─── INPUT

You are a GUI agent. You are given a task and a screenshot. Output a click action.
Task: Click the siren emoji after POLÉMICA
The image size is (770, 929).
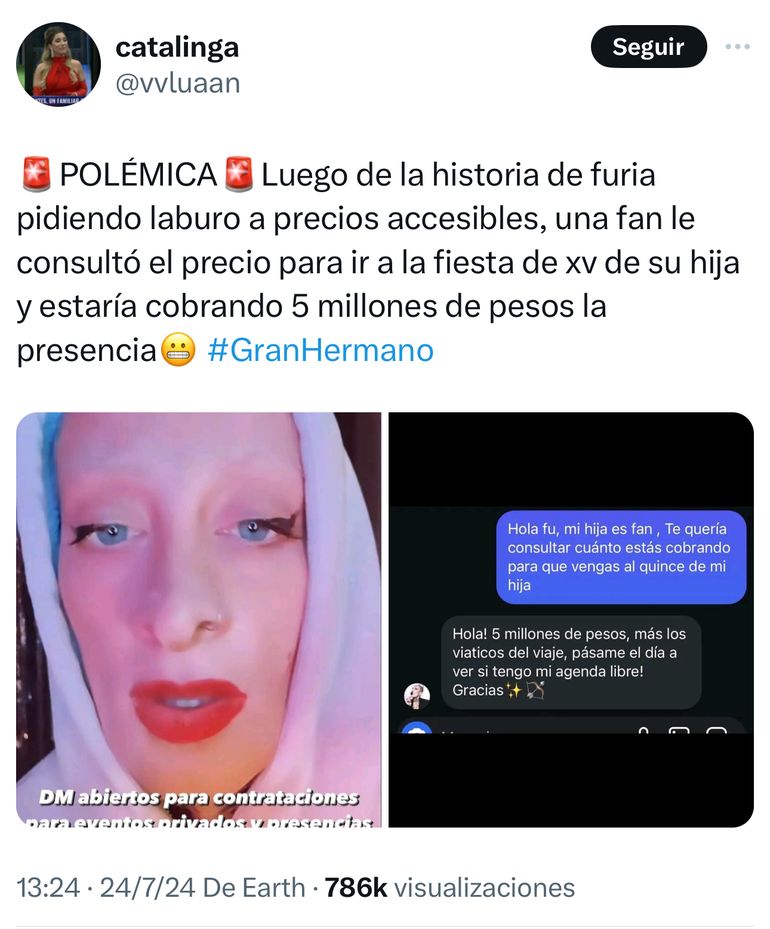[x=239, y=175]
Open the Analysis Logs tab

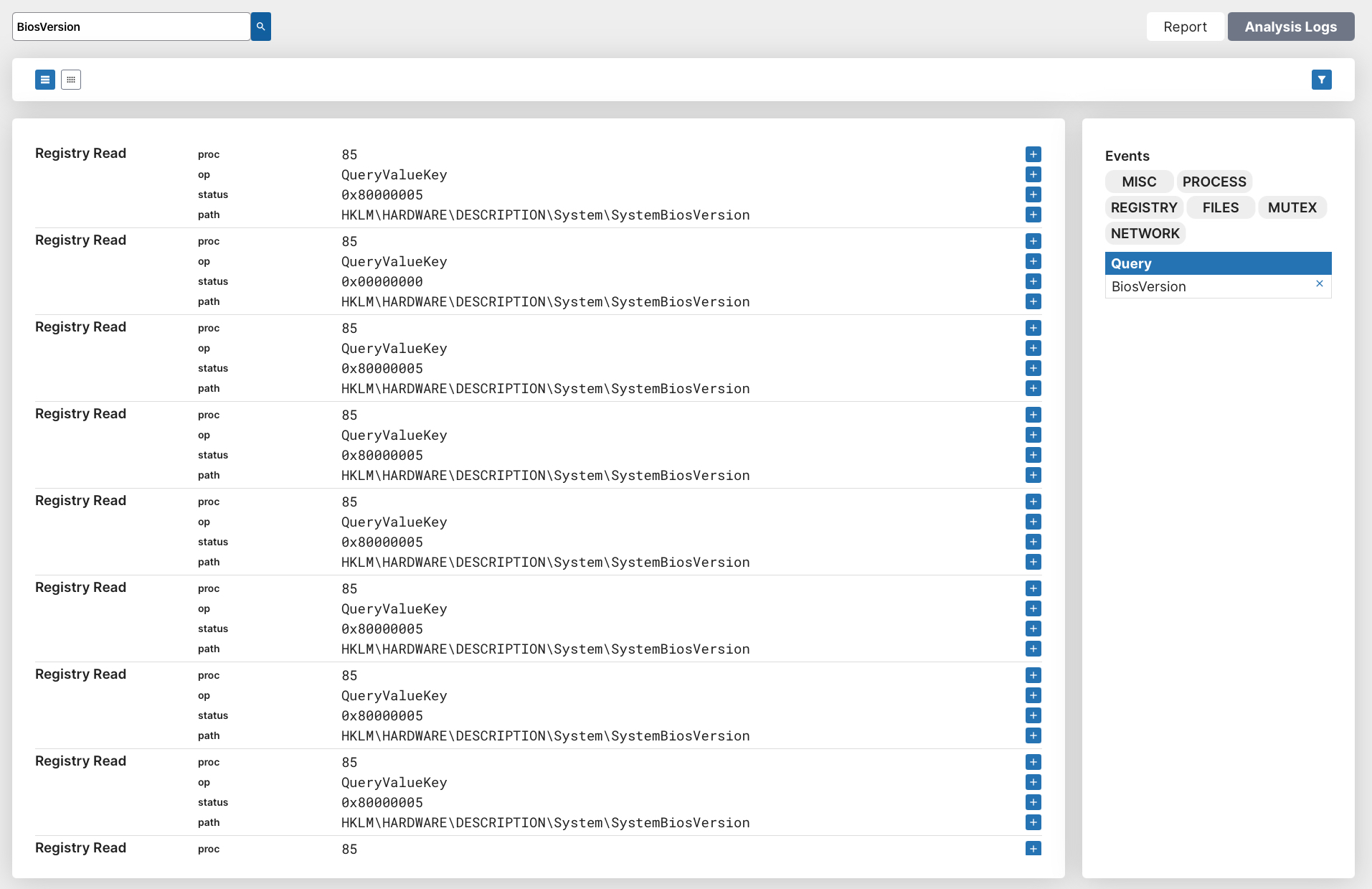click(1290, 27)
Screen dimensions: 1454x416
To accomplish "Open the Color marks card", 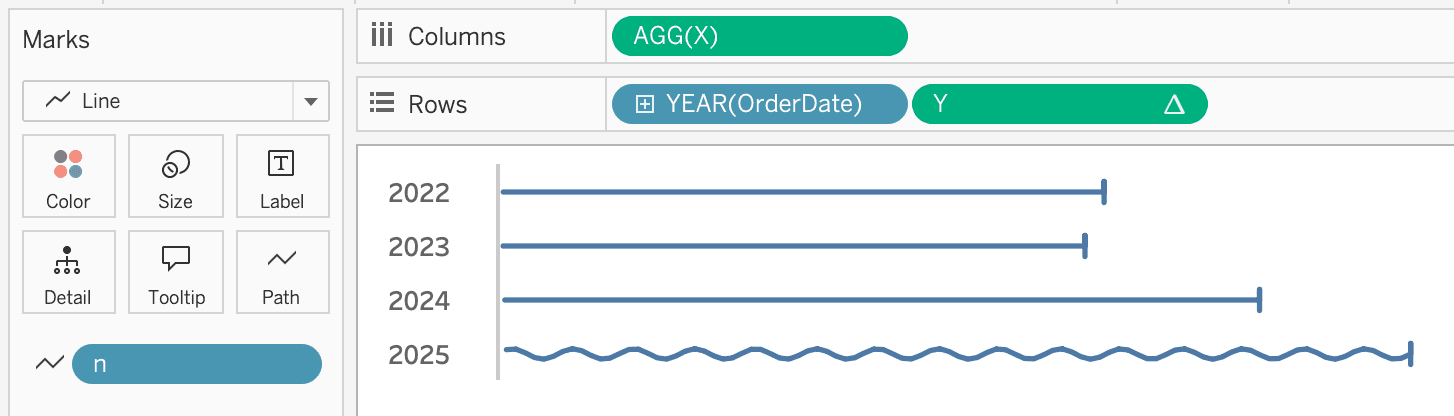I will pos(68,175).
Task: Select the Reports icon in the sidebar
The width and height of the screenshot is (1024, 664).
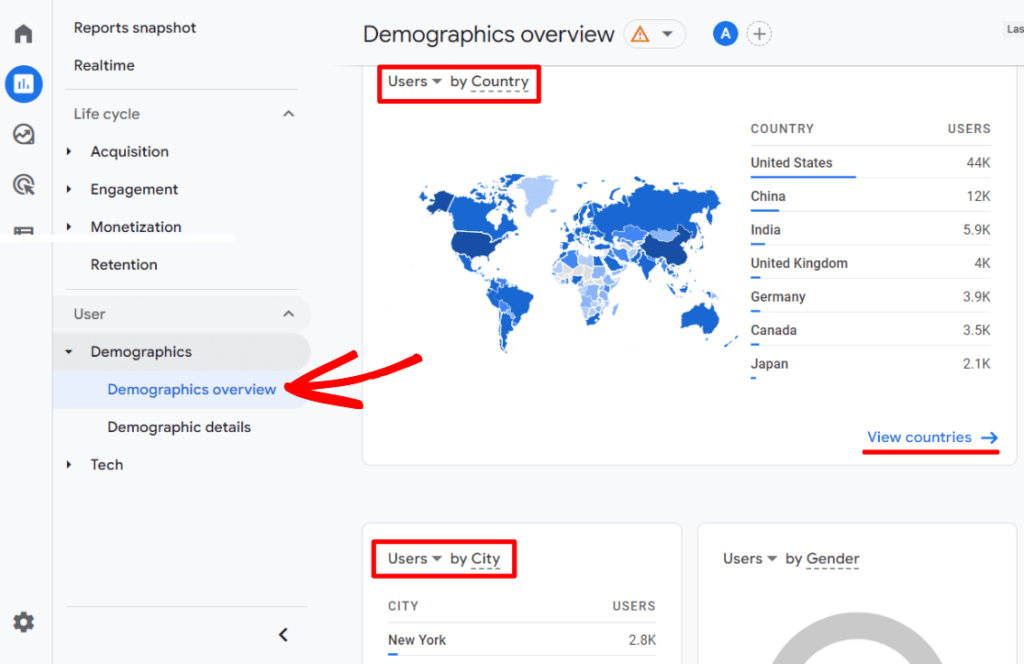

──────
─── INPUT

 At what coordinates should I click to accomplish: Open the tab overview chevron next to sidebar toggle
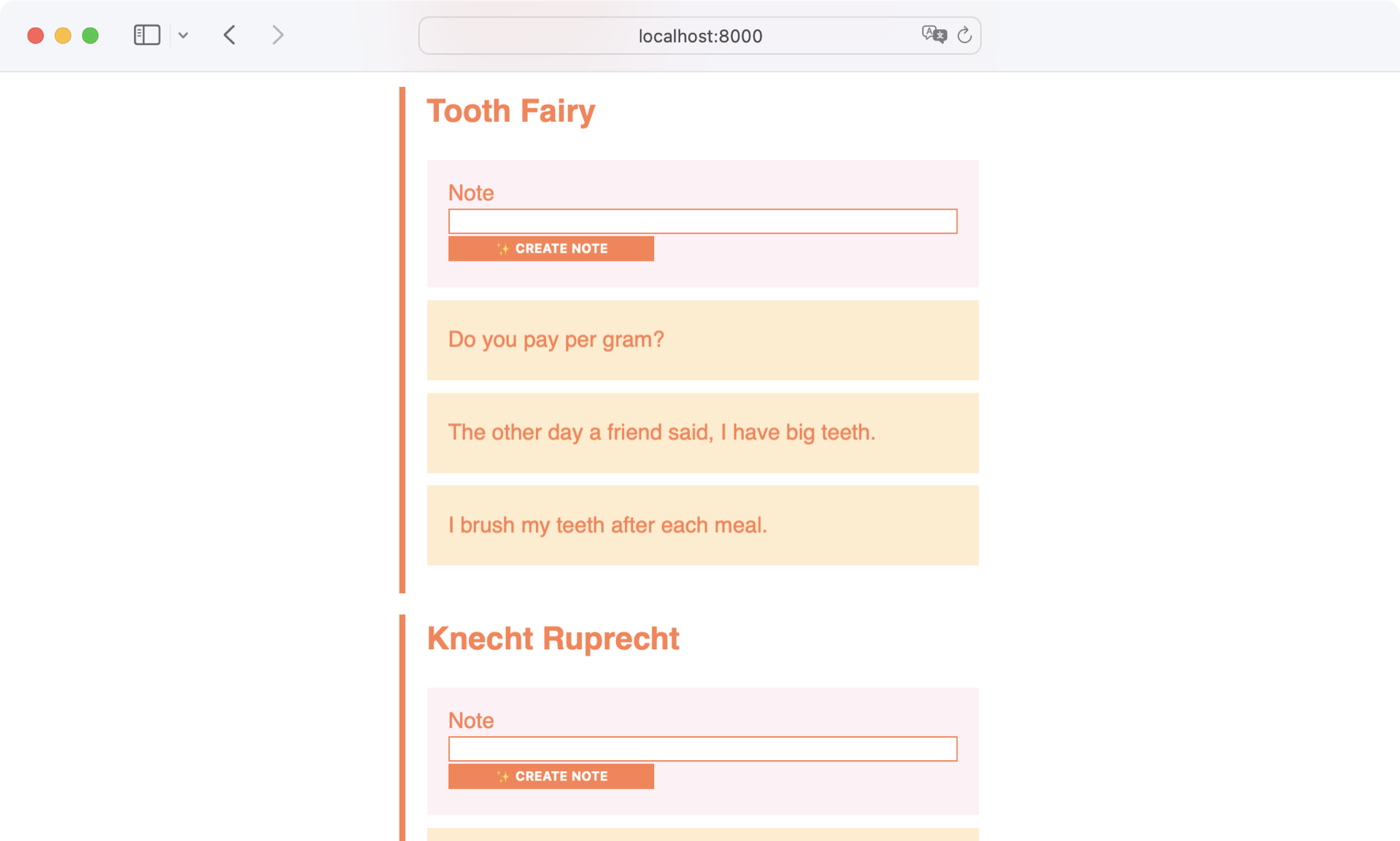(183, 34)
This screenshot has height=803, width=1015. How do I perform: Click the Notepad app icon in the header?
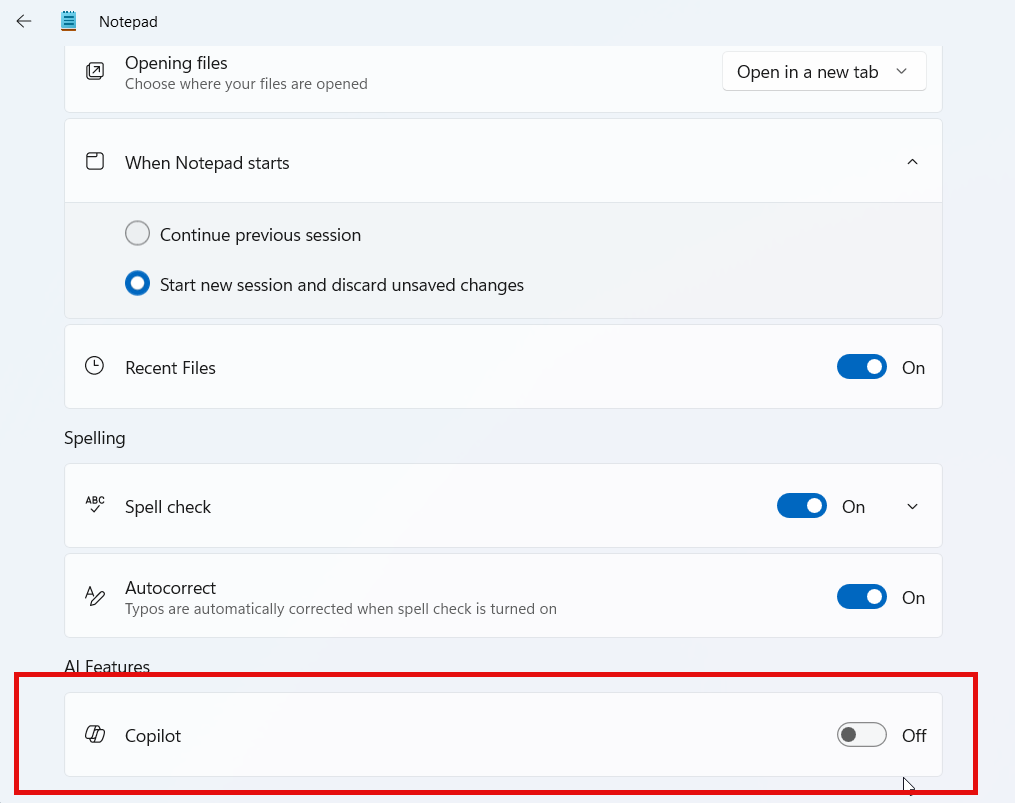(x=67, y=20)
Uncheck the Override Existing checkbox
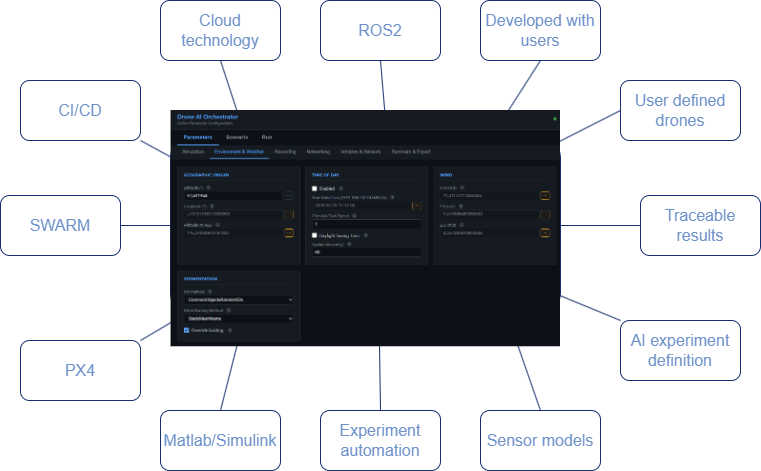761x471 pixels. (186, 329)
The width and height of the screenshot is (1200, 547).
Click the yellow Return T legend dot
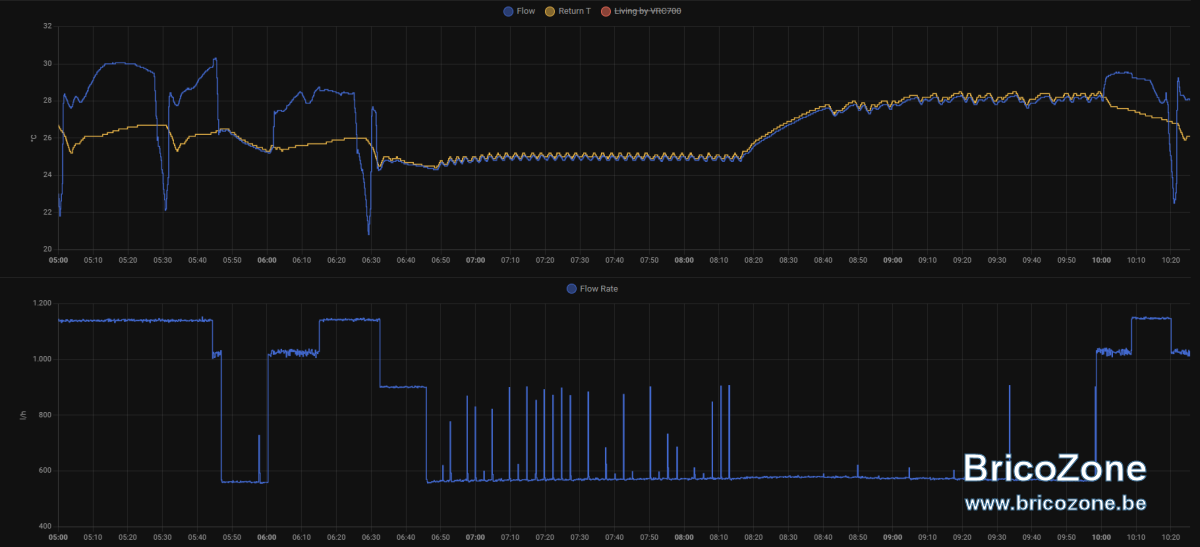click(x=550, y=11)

──────

**YOUR ASSIGNMENT**
Above are records; repeat only the lines starting at the line with "Task: Select the Reports icon in the sidebar" and ending at the line with "The width and height of the screenshot is (1024, 664).", exactly as they appear, both included.

**TASK RESULT**
Task: Select the Reports icon in the sidebar
The width and height of the screenshot is (1024, 664).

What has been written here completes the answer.